After graduating from university, she went straight into working for a number of Condé Nast publications – this being the company that prints Vogue – where she stayed for a number of years.
“I might’ve been the fat, funny one, but I’d make damn sure I was the fat, funny, fashionable one.”
It was in a meeting with her full editorial team that Waters finally realised she needed out of the mainstream industry. When it came to discussing the month’s cover star, an unnamed Victoria’s Secret angel, the topic of her retouching via Photoshop came up. “This woman was already a Victoria’s Secret model, and we all know they’re a breed of their own, and only 0.5% of the population look like them. And my team were like, ‘we should make her neck look longer and make her ears a bit smaller, bring her eyes closer together and raise her eyebrows a bit and make her nose a bit thinner’ – they were doing this to one of the most beautiful women in the world, and I just sat there in disbelief.”
After excusing herself from the room, she broke down at her desk. “I wanted to scream, because I was making good money and as much as the hours were making me feel dead inside I felt like I was achieving things. But this was the first time that I really looked at it and thought I was part of the problem. It was a real epiphany for me. If this was what we did to Victoria’s Secret models then what did that mean for the rest of us?”

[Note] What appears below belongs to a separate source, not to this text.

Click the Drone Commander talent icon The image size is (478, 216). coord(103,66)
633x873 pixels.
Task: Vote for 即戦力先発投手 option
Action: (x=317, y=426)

“I made all these complaints about how we shouldn’t Photoshop bodies and we shouldn’t be making people feel bad about themselves, but I was literally working somewhere where they charged people to look at this poison”, she states. After taking a few months to save and consider her options, she was ready to step away from it all. “I knew the truth behind it, but there were still millions of women and little girls out there who would look at this woman and think she’s the most beautiful thing in the world, but she doesn’t exist. I just couldn’t do it anymore.”
But life, as it always does, had other plans for her. Before she had the chance to make this leap of faith herself, her body gave out.
She’d caught a chest infection a few months prior but left it alone, instead prioritising work deadlines, developing new issues of the magazine and keeping on top of their diaries. In that time, the infection only worsened, and she forced out of her job by a collapsed lung.
What should’ve been her worst nightmare became a blessing in disguise. In the months that followed, Waters had no choice but to rebuild her life – and carve out a new career for herself – from what was left of her life before. This time, though, the only type of fashion she’d engage with would be inclusive.
Almost two years ago, six months into her recovery, she founded The Unedit. An online platform that challenges fashion’s narrow lens of beauty, she fulfils her love for the art of clothing this way.
To her, this venture is about “allowing women to realise their life doesn’t have to stick to the same old script – and their body doesn’t have to be dictated to by a scale.” “It’s incredible really how closely the two are interlinked”, she surmises, “and I call bullshit. It was the freedom and creativity that drew me to fashion, not the messed-up ideals that it pushes on us now.”
For the future of fashion, Waters hopes to see it becoming more inclusive, embracing the ways of body positivity that saved her.
“I think the industry has gotten away with a lot of things they should’ve been called out on, for far too long. I’d like to think that this new generation, the one filled with ‘wokeness’ and social awareness, won’t be afraid to tell brands where they screw up: whether that be by confrontation, or by simply taking their money elsewhere.”
And the rules and practices of the industry?
“It’s a really exciting time, especially for emerging designers who are already surfing this wave and are ready to cater to the market. Some older, more traditional brands may have some trouble adjusting, but I’d like to see them get there.”
“Fashion is heading for a radical moment, and I’m excited to see what that brings.”